In conformity with the idea that all the vessels of a State are entitled to its protection, the treaties before mentioned have settled that passports shall be given, not merely to the vessels built in the United States, but to the vessels belonging to them; and when one of these nations shall take a vessel, if she has not such a passport, they are to conclude she does not belong to the United States, and is therefore lawful prize; so that to refuse these passports to foreign-built vessels belonging to our merchants, is to give them up to capture with their cargoes. The most important interests of the United States hang upon this question. The produce of the earth is their principle source of wealth. Our home-built vessels would suffice for the transportation of a very small part of this produce to market, and even a part of these vessels will be withdrawn by high premiums to other lines of business. All the rest of our produce, then, must remain on our hands, or have its price reduced by a war insurance. Many descriptions of our produce will not bear this reduction, and would, therefore, remain on hand.

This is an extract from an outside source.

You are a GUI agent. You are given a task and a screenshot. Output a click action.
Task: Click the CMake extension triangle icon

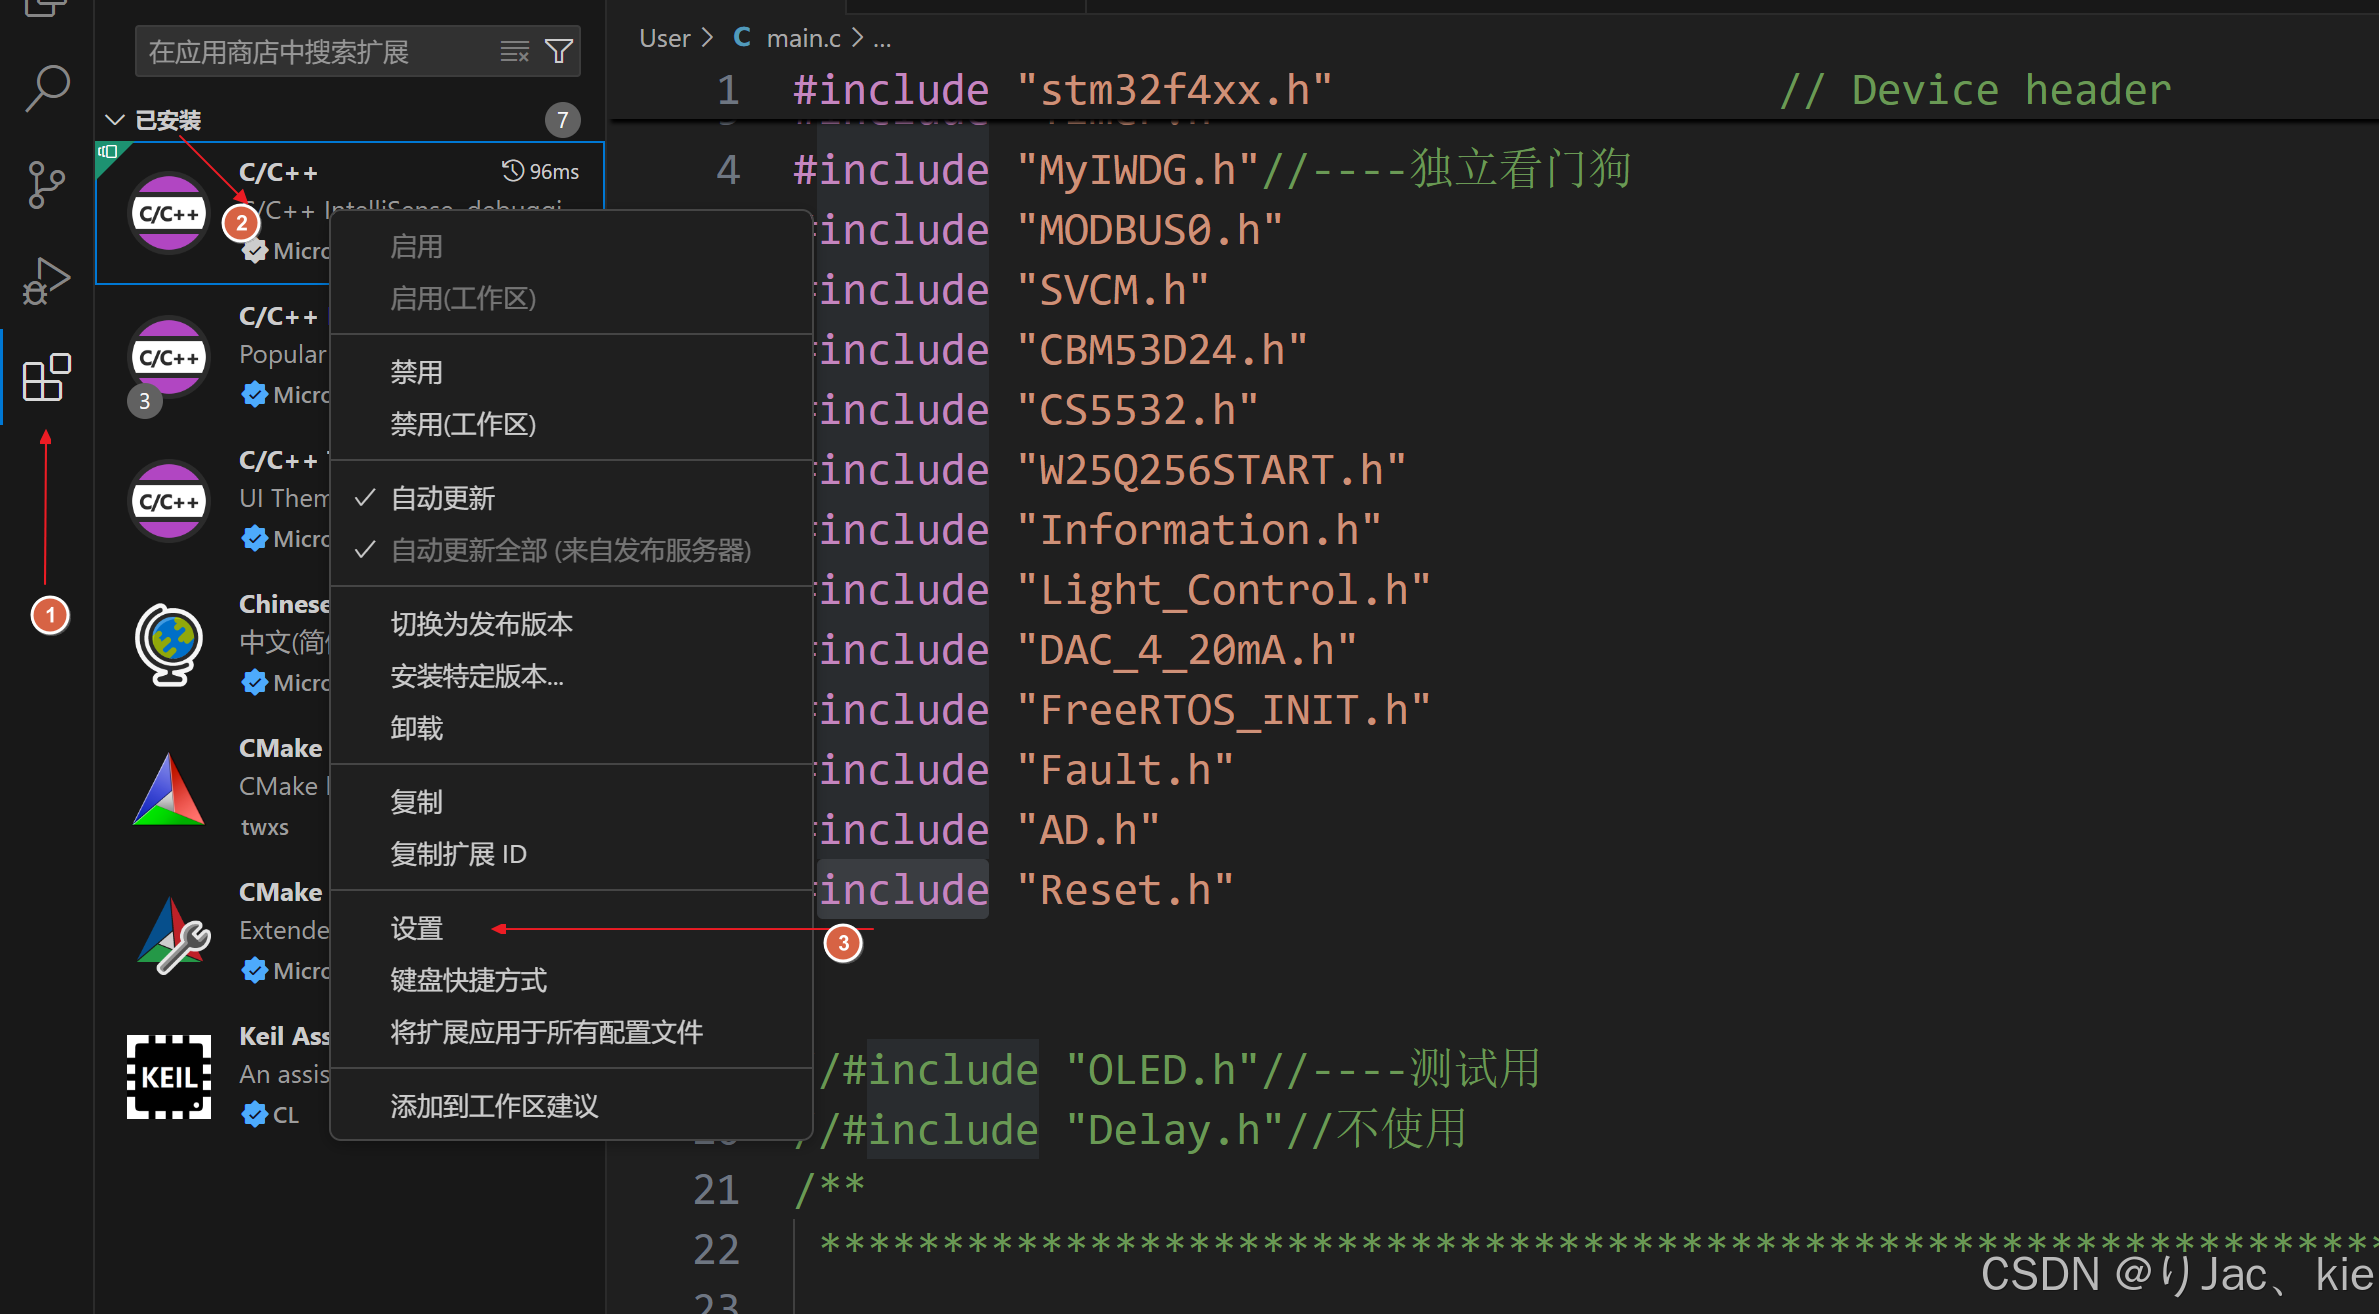click(168, 790)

We shall lose also a great proportion of the profits of navigatio:i.
The great harvest for these is when other nations are at war, and our flag neutral. But if we can augment our stock of shipping only by the slow process of building, the harvest will be over while we are only preparing instruments to reap it. The moment of breeding seamen will be lost for want of bottoms to embark them in.
France and Holland permit our vessels to be neutralized with them ; not even to suffer theirs to be purchased here might give them just cause to revoke the privilege of naturalization given to ours, and would inflict on the ship-building States and artizans a severe injury.
Objection. To protect foreign-built vessels will lessen the demand for ship building here.
Answer. Not at all; because as long as we can build cheaper than other nations, we shall be employed in preference to others; besides, shall we permit the greatest part of the produce of our fields to rot on our hands, or lose half its value by subjecting it to high insurance, merely that our ship builders may have brisker employ? Shall the whole mass of our farmers be sacrificed to the class of ship wrights?